I assume there must be some argument to set model hyperparameters in this client.beta.assistants.create code block ? Anyone knows which argument or if there is any other way to set hyperparameters ?
We do not currently support setting temperature or other completions parameters in the Assistants API, but it is something we’re seeking feedback on during the beta period.
Can you share more about your use case for modifying these parameters?
Assistant Runs currently sample multiple messages in a loop, and results can be choppy if we apply high or low temperatures to every message we sample.
I am not aware of the sampling concept being applied internally by Assistant Runs, but when I ask same question and provide the same file, I sometimes get different answers. Sometimes its like
I apologize for the inconvenience, but it seems that there is an issue with the accessibility of the file you've uploaded.

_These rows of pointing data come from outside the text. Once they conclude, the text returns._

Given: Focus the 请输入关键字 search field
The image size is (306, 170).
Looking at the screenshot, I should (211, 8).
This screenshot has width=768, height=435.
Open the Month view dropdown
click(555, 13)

The tool I would typically use to browse and analyze the contents of your file is not able to access it. ...
While sometimes its correct but the generation is differently worded.

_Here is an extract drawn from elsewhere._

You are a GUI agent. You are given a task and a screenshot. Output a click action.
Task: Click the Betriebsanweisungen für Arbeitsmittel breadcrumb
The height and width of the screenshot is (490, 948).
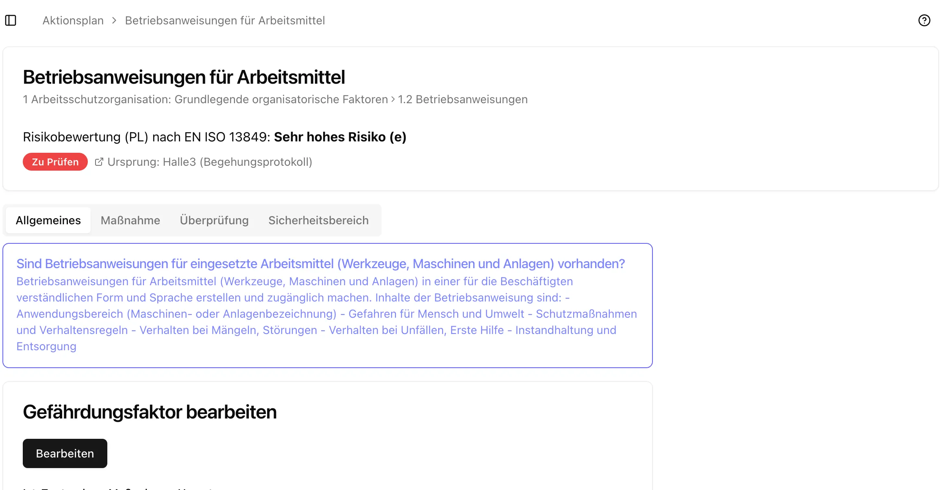225,20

I usually set the temperature parameter to 0 or very low so that the LLM becomes deterministic and I can estimate its accuracy on questions related to my domain.

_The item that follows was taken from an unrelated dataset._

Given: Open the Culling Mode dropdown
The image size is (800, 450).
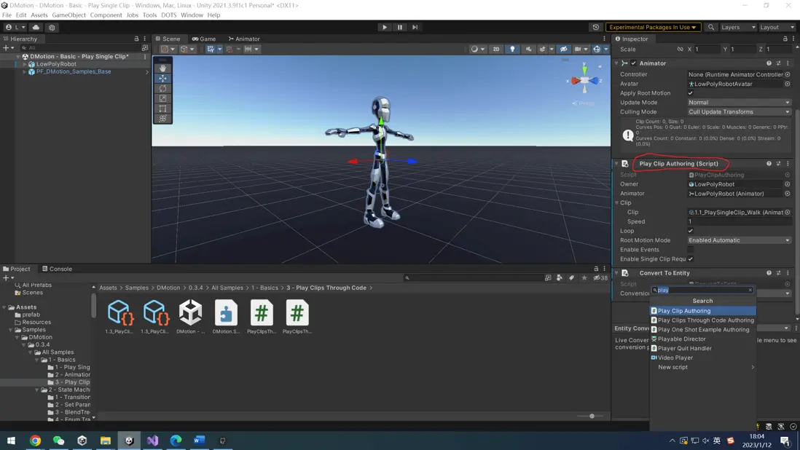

My usecase is related to data analysis by Assistant and generate some result on which further action can be taken, so I prefer Assistant to be more deterministic.
Also, just that any API call to a language model without constraining top-p or top-k will get you a long tail of token possibilities, and then you’re rolling the dice of breaking output and costing yourself another uncontrolled call with this system running at maximum context length…
Funny how the bare minimum chat history is what ChatGPT gets, but when paying, you get the maximum model context loaded up with “threads” for all the iterations the AI wants when it meanders through documents.
Any idea when these model parameters would become available? The lack of deterministic outputs is currently a blocker for my company to begin using the Assistants API. Need to guarantee the same outputs when performing PDF analysis (or at least very similar outputs) for the same inputs.
We’re in the same situation. We’ve built our own assistant that returns and resolves SQL. Controlling seed / temperature in this context really helps with a level of determinism.
The Assistants API would allows us to do away with our “hand-rolled” assistant, and simply rely on threads.
I would suggest that you define your temperature (and other parameters) at Assistant creation time. Any new threads will inherit the new temperature and settings. This would alleviate the “choppy” issue as discussed above.
Both embeddings and AI is non-deterministic, due to the architecture of the models used.
Ada embeddings, you will not get the same vector back every time and thus cannot guarantee the same set of top-x matches regardless.
Temperature or top-p, at 0.0000000000000001 instead of the lesser 0.0 placeholder, you will still get a model that can have the position of top logits flip, which will then alter the course of generation.
Then put all your data in the mystery box of assistants? nyet.
Any updates on that? I know that those things isn’t created over night but can we have some date to plan around? Or was this addiction dismissed for now - which is also important information for my company
Thanks, this is incredibly important if we want to deploy this to our users and bake off prompt/instructions against each other on our product-specific tasks.
This would be huge for our company. Having unpredictable results with Knowledge Retrieval (presumably not tool error-based) has been a large issue for us.
Yes definitely need it… we are getting inconsistent responses (RAG pattern) when using Assistants vs Chat completion and chat completion in general works better.
It appears that we’d have to stick with chat completion and implement our own context window size management, embedding and reasoning/summarisation over uploaded files etc., for now.
In addition Assistants API “add message” has 32K limit. Sometime we need to send more data to do RAG and message limit really should match model’s used size. I realise that instead we could attach a file to a thread for retrieval but results are not as good as our internal implementation though and having data as part of the message. Maybe there should also be an option to specify whether the file should be injected into conversation history?
In general, Assistants API is a very good idea but it requires a bit better implementation to be widely used. It’s a very good start I suppose… any ETA on upcoming updates to Assistants API?
So there is currently no way to set a max_tokens for the Assistant API, if I understand correctly?
To answer your question, I am developing a Discord bot using the Assistant API and I would like to limit the length of the generated text to not go over the message max length on Discord.